● Records from a dataset:
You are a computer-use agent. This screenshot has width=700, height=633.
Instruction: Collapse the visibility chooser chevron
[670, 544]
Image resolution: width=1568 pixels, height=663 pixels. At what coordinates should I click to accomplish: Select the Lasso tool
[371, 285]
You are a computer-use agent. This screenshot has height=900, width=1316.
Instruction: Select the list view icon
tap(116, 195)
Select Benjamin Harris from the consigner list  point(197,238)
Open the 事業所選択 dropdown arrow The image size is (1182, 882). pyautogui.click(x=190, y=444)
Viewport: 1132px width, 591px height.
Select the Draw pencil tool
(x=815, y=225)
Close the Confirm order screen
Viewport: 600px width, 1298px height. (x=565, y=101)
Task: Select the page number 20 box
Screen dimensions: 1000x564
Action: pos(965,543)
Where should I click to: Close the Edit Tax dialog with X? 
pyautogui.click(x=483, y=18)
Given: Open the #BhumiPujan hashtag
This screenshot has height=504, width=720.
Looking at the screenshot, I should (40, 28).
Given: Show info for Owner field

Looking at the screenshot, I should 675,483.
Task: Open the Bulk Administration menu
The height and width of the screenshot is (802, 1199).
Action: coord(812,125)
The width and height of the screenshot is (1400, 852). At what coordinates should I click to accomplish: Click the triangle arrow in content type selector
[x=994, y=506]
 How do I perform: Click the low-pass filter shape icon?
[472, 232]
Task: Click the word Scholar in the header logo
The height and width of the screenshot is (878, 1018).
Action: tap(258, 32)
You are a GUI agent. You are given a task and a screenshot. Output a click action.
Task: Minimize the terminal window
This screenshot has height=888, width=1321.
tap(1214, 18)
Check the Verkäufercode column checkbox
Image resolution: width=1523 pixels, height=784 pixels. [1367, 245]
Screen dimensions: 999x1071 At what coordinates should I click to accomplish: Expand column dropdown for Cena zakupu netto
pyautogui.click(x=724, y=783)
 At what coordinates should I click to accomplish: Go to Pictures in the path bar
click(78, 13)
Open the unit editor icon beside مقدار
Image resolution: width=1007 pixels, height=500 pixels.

● Task to complete:
Write the records above out again precisely.

● Answer to this exercise:
You are a computer-use agent. This screenshot has width=700, height=633.
Instruction: Collapse the visibility chooser chevron
[670, 544]
Image resolution: width=1568 pixels, height=663 pixels. At what coordinates should I click to accomplish: Select the Lasso tool
[371, 285]
You are a computer-use agent. This screenshot has height=900, width=1316.
Instruction: Select the list view icon
tap(116, 195)
Select Benjamin Harris from the consigner list  point(197,238)
Open the 事業所選択 dropdown arrow The image size is (1182, 882). pyautogui.click(x=190, y=444)
Viewport: 1132px width, 591px height.
Select the Draw pencil tool
(x=815, y=225)
Close the Confirm order screen
Viewport: 600px width, 1298px height. (x=565, y=101)
Task: Select the page number 20 box
Screen dimensions: 1000x564
Action: pos(965,543)
Where should I click to: Close the Edit Tax dialog with X? 
pyautogui.click(x=483, y=18)
Given: Open the #BhumiPujan hashtag
This screenshot has height=504, width=720.
Looking at the screenshot, I should (40, 28).
Given: Show info for Owner field

Looking at the screenshot, I should 675,483.
Task: Open the Bulk Administration menu
The height and width of the screenshot is (802, 1199).
Action: coord(812,125)
The width and height of the screenshot is (1400, 852). At what coordinates should I click to accomplish: Click the triangle arrow in content type selector
[x=994, y=506]
 How do I perform: Click the low-pass filter shape icon?
[472, 232]
Task: Click the word Scholar in the header logo
The height and width of the screenshot is (878, 1018).
Action: tap(258, 32)
You are a GUI agent. You are given a task and a screenshot. Output a click action.
Task: Minimize the terminal window
This screenshot has height=888, width=1321.
tap(1214, 18)
Check the Verkäufercode column checkbox
Image resolution: width=1523 pixels, height=784 pixels. [1367, 245]
Screen dimensions: 999x1071 At what coordinates should I click to accomplish: Expand column dropdown for Cena zakupu netto
pyautogui.click(x=724, y=783)
 At what coordinates should I click to accomplish: Go to Pictures in the path bar
click(78, 13)
Open the unit editor icon beside مقدار
Image resolution: width=1007 pixels, height=500 pixels.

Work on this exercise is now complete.